筆記 Proximal Policy Optimization Algorithms

 · 1 min read

論文出處 Proximal Policy Optimization Algorithms

基礎

Policy Gradient

\[\mathbb E_{(s_t, a_t) \sim \pi_{\theta}}[A^{\theta}(s_t, a_t)\nabla \log p_{\theta}(a_t^n|s_t^n)]\]

Important Sampling

\[\mathbb E_{x \sim p}[f(x)] = \int f(x)p(x)dx = \int f(x)\frac {p(x)} {q(x)} q(x) dx = \mathbb E_{x \sim q}[f(x)\frac {p(x)}{q(x)}]\]

On-policy -> Off-policy

\[\mathbb E_{(s_t, a_t) \sim \pi_{\theta}}[A^{\theta}(s_t, a_t)\nabla \log p_{\theta}(a_t^n|s_t^n)]\] \[= \mathbb E_{(s_t, a_t) \sim \pi_{\theta^{\prime}}}[\frac {P_{\theta}(s_t, a_t)}{P_{\theta^{\prime}}(s_t, a_t)}A^{\theta}(s_t, a_t)\nabla \log p_{\theta}(a_t^n|s_t^n)]\] \[= \mathbb E_{(s_t, a_t) \sim \pi_{\theta^{\prime}}}[\frac {p_{\theta}(a_t|s_t)p_{\theta}(s_t)}{p_{\theta^{\prime}}(a_t|s_t)p_{\theta^{\prime}}(s_t)}A^{\theta^{\prime}}(s_t, a_t)\nabla \log p_{\theta}(a_t^n|s_t^n)]\] \[= \mathbb E_{(s_t, a_t) \sim \pi_{\theta^{\prime}}}[\frac {p_{\theta}(a_t|s_t)}{p_{\theta^{\prime}}(a_t|s_t)}A^{\theta^{\prime}}(s_t, a_t)\nabla \log p_{\theta}(a_t^n|s_t^n)]\]

Background : Policy Optimization

Policy Gradient Methods

假設我們要訓練的 Policy 是

\[\pi_{\theta}(a_t|s_t)\]

則他的梯度可表示為:

\[\hat g = \hat{\mathbb E}\big[ \nabla_{\theta} \log \pi_{\theta}(a_t|s_t) \hat {A_t} \big]\]
  • $\pi_{\theta}$ is a stochastic policy
  • $\hat {A_t}$ is an estimator of the advantage function at timestep $t$.

****

▸ 任務說明: 請逐字照錄上方 PPO 論文筆記中從「假設我們要訓練的 Policy 是」到「at timestep $t$.」的那一段。

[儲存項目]
****

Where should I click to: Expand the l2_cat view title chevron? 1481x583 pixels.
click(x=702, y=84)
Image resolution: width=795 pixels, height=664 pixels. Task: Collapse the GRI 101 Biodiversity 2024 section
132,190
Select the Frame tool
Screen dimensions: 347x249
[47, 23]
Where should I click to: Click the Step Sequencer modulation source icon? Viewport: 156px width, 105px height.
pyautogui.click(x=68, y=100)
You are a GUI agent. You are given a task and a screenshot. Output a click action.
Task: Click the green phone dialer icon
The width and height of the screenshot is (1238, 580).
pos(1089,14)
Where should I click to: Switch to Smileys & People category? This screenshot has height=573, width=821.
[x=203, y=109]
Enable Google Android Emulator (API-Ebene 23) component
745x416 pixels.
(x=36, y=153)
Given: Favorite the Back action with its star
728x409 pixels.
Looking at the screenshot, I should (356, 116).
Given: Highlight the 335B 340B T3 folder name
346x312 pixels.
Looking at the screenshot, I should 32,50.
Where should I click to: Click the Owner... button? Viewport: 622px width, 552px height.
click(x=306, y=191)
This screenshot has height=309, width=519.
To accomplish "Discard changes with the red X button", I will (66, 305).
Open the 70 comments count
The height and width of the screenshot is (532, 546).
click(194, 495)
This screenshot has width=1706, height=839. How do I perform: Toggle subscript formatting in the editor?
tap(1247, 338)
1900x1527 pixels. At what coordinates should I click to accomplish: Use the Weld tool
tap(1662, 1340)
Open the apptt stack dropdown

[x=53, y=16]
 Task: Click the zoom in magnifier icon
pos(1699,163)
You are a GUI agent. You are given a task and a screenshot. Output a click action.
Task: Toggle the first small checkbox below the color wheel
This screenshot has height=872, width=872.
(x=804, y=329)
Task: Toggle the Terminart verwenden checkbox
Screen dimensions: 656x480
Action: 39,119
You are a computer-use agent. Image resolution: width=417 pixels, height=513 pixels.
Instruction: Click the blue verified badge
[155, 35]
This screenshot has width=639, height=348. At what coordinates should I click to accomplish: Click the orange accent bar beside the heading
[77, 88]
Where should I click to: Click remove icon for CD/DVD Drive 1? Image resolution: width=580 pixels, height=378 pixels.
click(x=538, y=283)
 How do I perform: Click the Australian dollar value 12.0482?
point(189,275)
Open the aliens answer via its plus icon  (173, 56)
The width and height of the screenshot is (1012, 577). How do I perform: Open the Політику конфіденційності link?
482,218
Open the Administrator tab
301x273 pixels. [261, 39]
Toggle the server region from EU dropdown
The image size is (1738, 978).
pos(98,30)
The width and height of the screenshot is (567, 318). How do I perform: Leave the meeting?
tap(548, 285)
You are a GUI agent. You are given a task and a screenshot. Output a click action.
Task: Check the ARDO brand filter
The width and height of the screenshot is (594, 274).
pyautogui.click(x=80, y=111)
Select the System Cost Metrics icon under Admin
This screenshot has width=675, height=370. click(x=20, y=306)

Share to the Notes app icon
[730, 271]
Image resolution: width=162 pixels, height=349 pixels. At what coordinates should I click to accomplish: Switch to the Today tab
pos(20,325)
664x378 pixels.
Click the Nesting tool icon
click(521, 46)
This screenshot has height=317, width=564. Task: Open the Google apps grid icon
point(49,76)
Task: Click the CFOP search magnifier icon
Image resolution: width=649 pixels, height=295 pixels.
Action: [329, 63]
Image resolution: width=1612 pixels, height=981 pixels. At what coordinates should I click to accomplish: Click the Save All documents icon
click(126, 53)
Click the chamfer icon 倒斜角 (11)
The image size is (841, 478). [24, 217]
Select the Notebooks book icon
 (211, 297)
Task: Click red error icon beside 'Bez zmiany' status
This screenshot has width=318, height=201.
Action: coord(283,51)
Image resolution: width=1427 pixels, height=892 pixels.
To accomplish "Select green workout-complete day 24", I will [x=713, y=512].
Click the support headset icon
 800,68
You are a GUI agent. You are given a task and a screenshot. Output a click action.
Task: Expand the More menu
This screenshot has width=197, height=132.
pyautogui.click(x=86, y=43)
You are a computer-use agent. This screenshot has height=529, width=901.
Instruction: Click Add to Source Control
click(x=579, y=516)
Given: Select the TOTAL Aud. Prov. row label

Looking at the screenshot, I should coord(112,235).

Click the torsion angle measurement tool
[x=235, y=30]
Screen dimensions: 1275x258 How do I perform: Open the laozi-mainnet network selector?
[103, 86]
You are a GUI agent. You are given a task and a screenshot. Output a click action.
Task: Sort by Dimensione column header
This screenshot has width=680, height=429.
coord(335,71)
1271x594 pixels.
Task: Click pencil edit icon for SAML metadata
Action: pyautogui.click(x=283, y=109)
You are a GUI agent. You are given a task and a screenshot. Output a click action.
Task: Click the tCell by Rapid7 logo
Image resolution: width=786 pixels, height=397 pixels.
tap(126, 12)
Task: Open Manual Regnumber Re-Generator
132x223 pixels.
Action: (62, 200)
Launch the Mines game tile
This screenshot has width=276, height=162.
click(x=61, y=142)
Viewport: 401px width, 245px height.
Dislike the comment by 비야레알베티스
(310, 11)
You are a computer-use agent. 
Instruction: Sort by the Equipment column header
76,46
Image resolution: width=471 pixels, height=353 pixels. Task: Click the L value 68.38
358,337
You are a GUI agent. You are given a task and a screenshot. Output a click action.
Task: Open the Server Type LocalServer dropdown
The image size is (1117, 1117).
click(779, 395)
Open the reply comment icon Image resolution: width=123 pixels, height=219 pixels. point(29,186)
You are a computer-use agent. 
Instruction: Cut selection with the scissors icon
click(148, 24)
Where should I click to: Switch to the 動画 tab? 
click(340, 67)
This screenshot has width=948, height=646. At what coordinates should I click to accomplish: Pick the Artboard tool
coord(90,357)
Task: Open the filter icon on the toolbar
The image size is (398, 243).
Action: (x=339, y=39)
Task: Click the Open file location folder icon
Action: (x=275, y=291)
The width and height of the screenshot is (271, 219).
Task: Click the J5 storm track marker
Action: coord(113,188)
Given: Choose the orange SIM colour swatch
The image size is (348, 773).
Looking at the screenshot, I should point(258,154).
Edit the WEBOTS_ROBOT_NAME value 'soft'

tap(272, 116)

****

▸ 結果:
假設我們要訓練的 Policy 是

\[\pi_{\theta}(a_t|s_t)\]

則他的梯度可表示為:

\[\hat g = \hat{\mathbb E}\big[ \nabla_{\theta} \log \pi_{\theta}(a_t|s_t) \hat {A_t} \big]\]
  • $\pi_{\theta}$ is a stochastic policy
  • $\hat {A_t}$ is an estimator of the advantage function at timestep $t$.